2: Which is irrelevant, as nobody has said that all games will run at those frame rates, just that they might happen in some games. The whole point here is trying to figure out what is the truth and what is not in an intentionally vague statement.
3: Seems like we agree here. The only reason I use "4k" is that typing 2160p is a hassle, and everyone uses 4k no matter if it's technically incorrect - people don't read that and expect DCI 4k. Anyhow, this wasn't the point of the part of my post you were respdonding to with that statement, but rather an explanation of the reasons why consoles can get more performance out of their GPU resources than similar PC hardware. Which they definitely can. No miracles, no, but undoubtedly more fps and resolution per amount of hardware resources. That's what a lightweight OS and a single development platform allowing for specific optimizations will do for you.
2: Well it is relevant, if you claim your console can do 4k120fps, people is expecting to see that in most the games, and not just a few.
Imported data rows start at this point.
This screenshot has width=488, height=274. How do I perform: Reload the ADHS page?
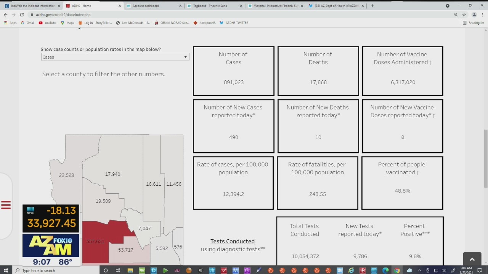click(22, 15)
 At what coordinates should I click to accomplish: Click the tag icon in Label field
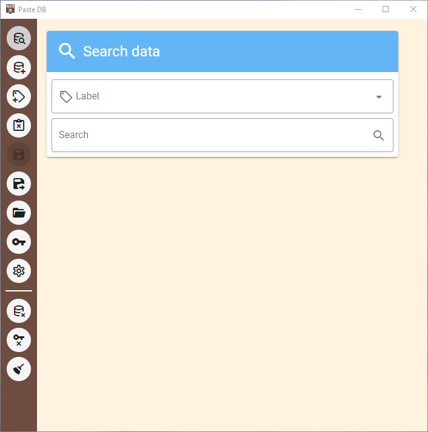tap(66, 97)
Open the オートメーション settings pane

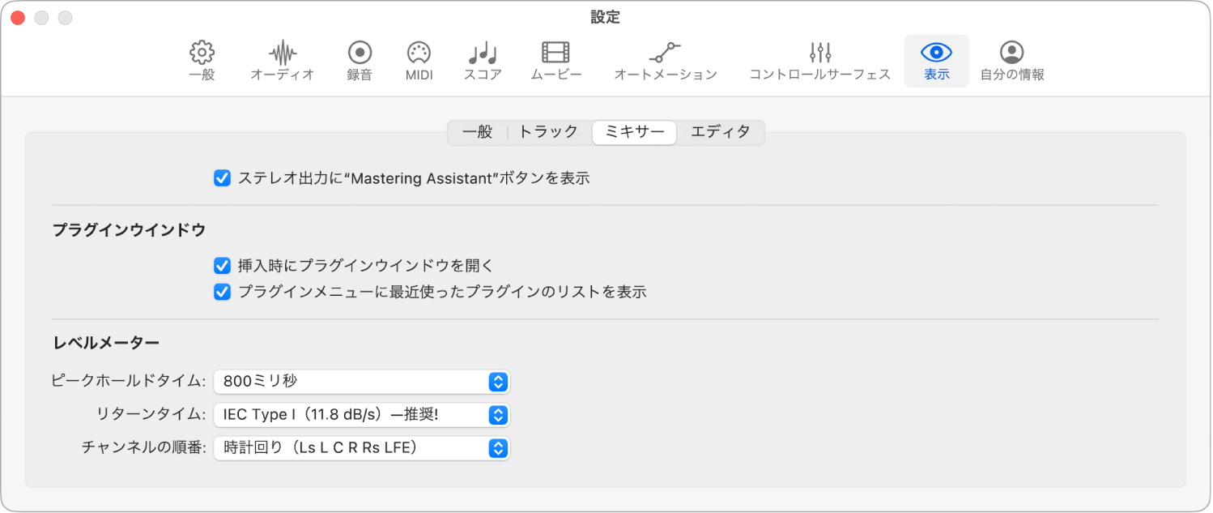pos(665,60)
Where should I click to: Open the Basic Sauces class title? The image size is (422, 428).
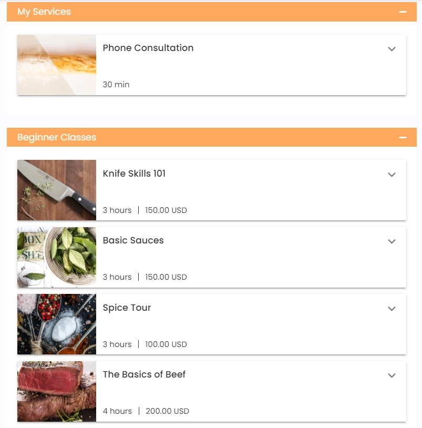(x=133, y=240)
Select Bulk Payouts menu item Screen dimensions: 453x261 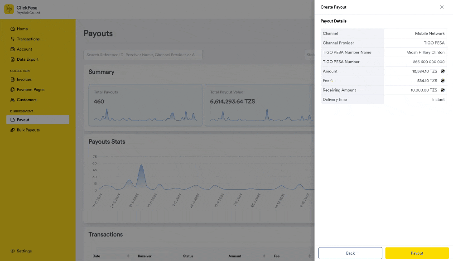tap(25, 130)
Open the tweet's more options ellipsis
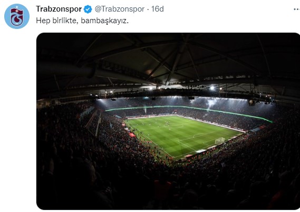The width and height of the screenshot is (300, 212). coord(297,9)
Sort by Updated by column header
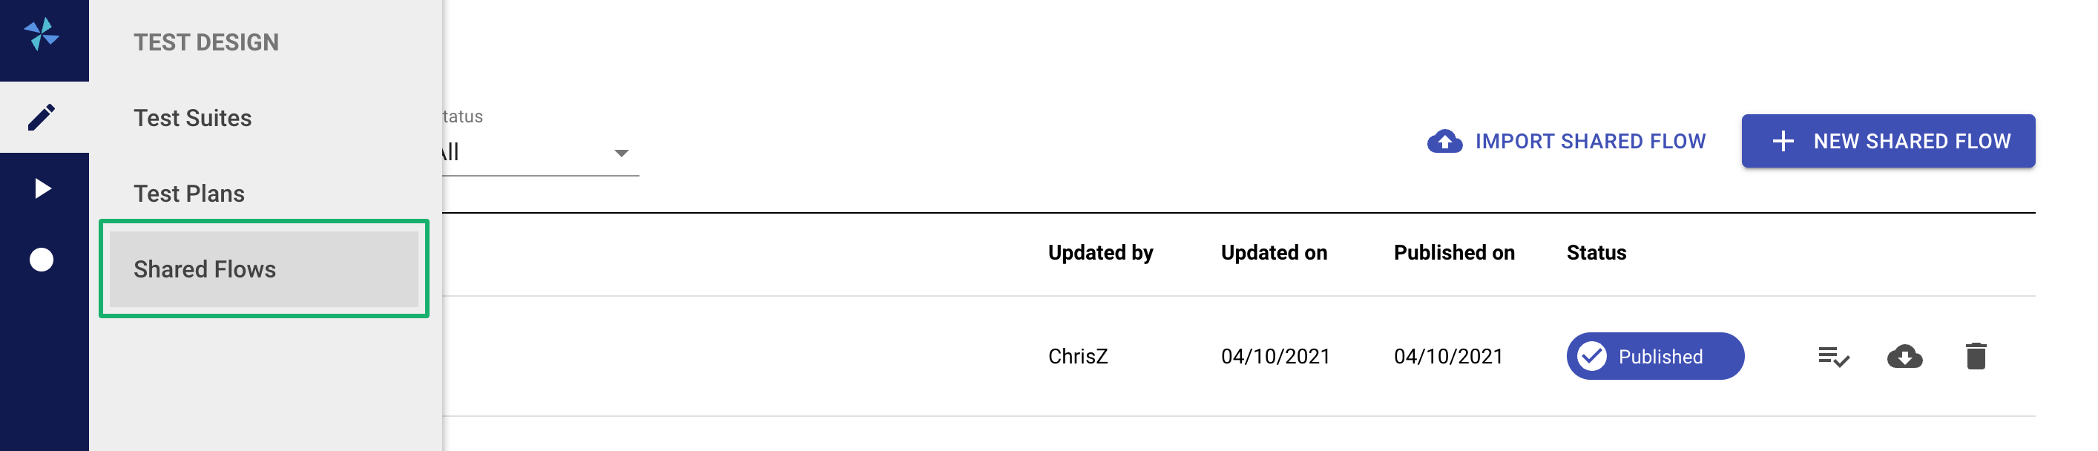Screen dimensions: 2098x451 (x=1100, y=253)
It's like saying "Hey look my 2600K and 1060 do 300fps on CSGO in FHD" and then i open up most of the games launched in the last 3 years, and i barely reach 60fps with just high settings.
3: Just in part, and that "phenomenon" is already dead basically, i still have to see a game running better on a console than on a PC with similar characteristics, at the very least they're on par. But what you say was kinda true some years back.